Word for word, copy the line containing "Open the Choose a Task dropdown" and every line after it in the records below, leaving pictures out.

(Collected data entries)

-- Opening Marker --

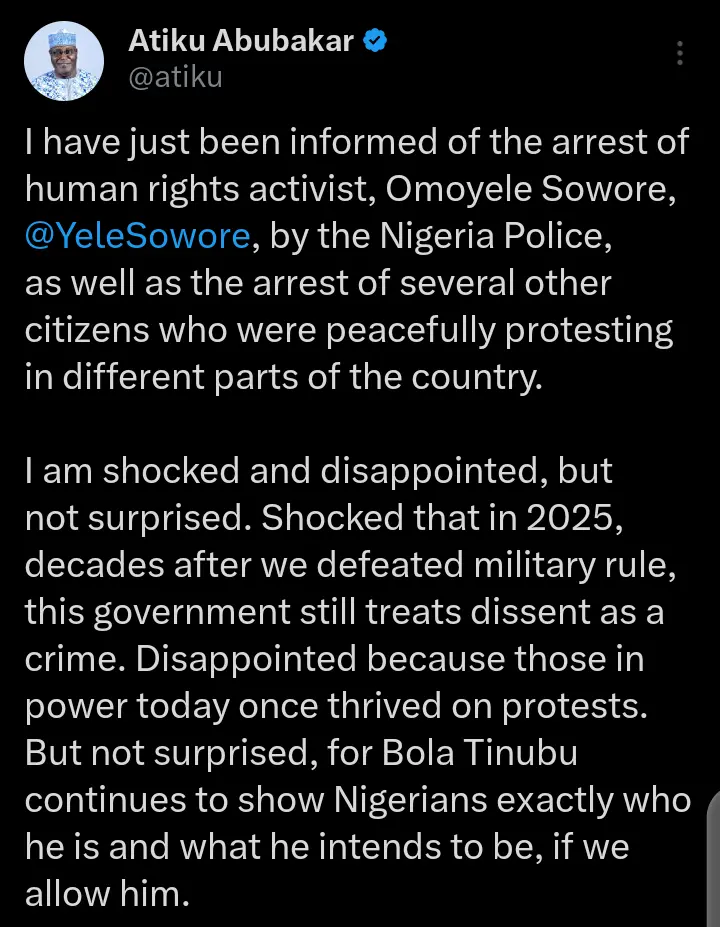Click the words "military rule"
Image resolution: width=720 pixels, height=927 pixels.
[x=584, y=566]
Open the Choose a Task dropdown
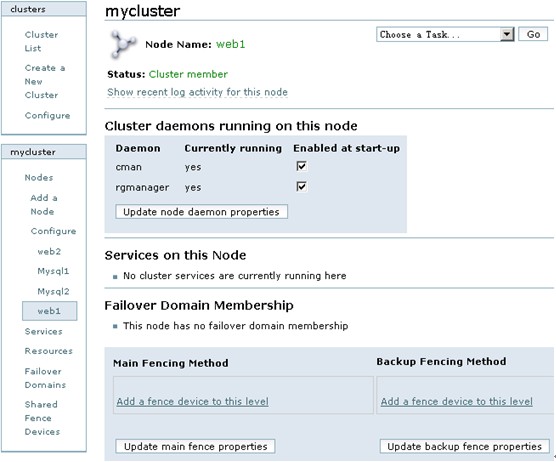This screenshot has width=556, height=462. click(x=445, y=34)
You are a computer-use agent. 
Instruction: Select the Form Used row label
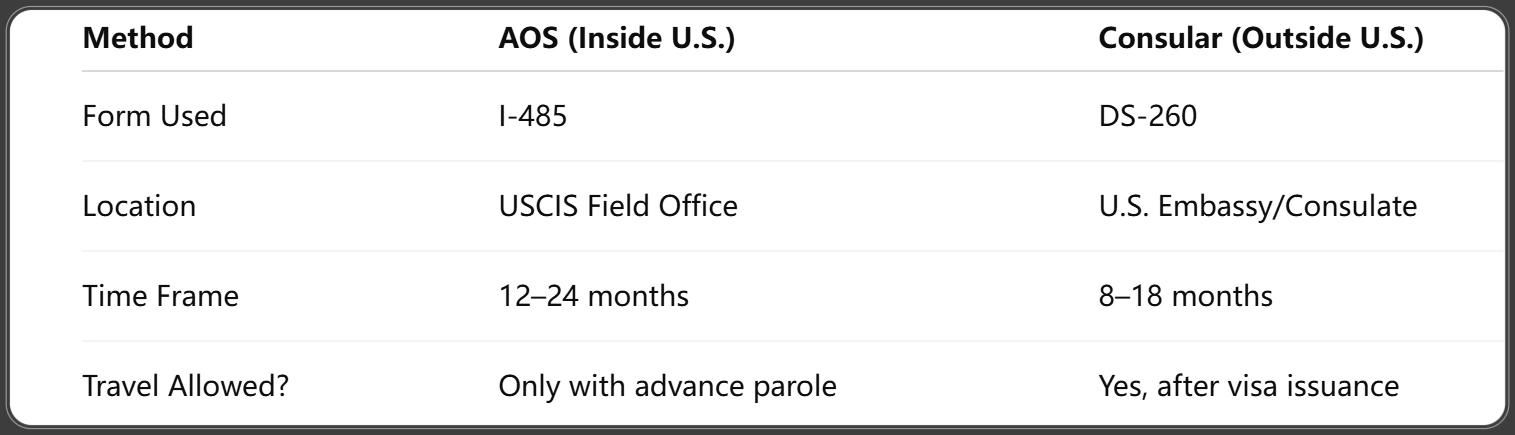click(154, 116)
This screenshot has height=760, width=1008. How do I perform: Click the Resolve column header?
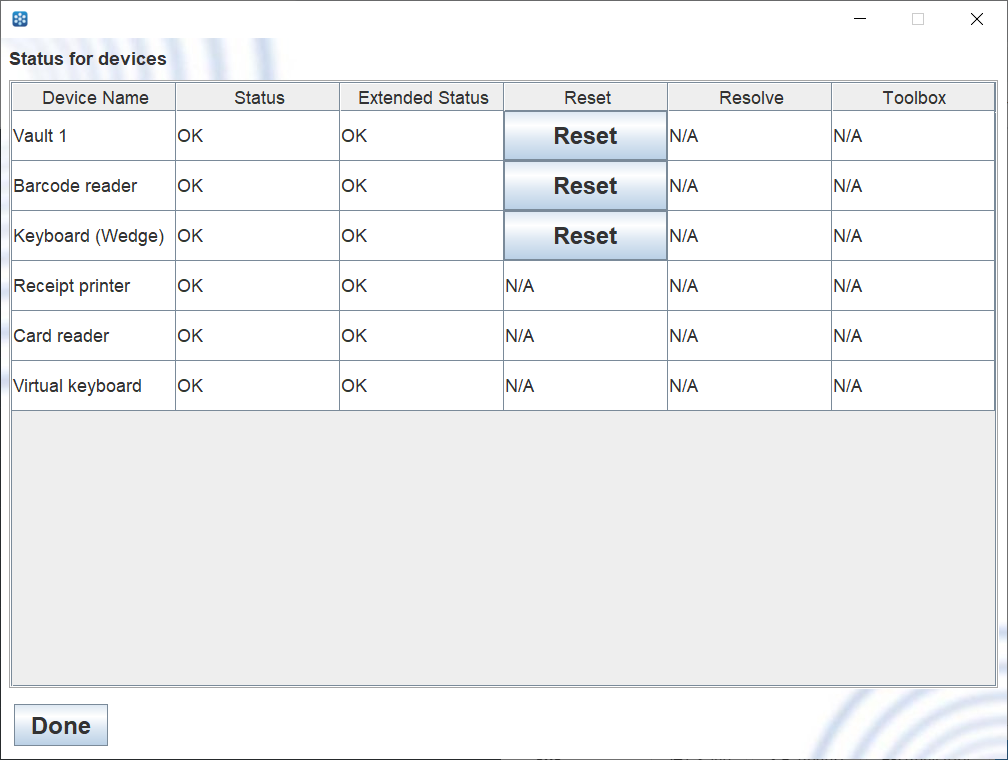pyautogui.click(x=751, y=97)
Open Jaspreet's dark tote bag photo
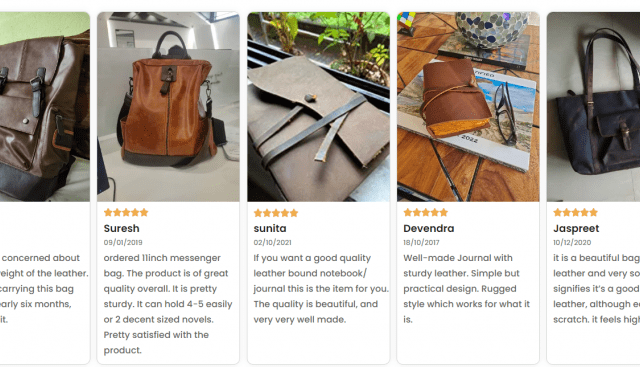The width and height of the screenshot is (640, 367). pos(593,107)
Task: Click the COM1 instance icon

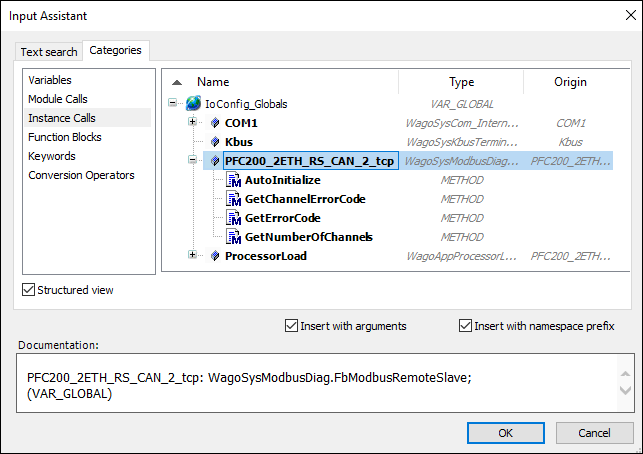Action: tap(214, 122)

-- Closing Marker --

OUTPUT BELOW:
Open the Choose a Task dropdown
This screenshot has width=556, height=462. click(x=445, y=34)
You are a computer-use agent. 
Instruction: Select the Form Used row label
click(154, 116)
This screenshot has height=760, width=1008. How do I perform: Click the Resolve column header?
pyautogui.click(x=751, y=97)
Open Jaspreet's dark tote bag photo
The width and height of the screenshot is (640, 367). pos(593,107)
Task: Click the COM1 instance icon

Action: tap(214, 122)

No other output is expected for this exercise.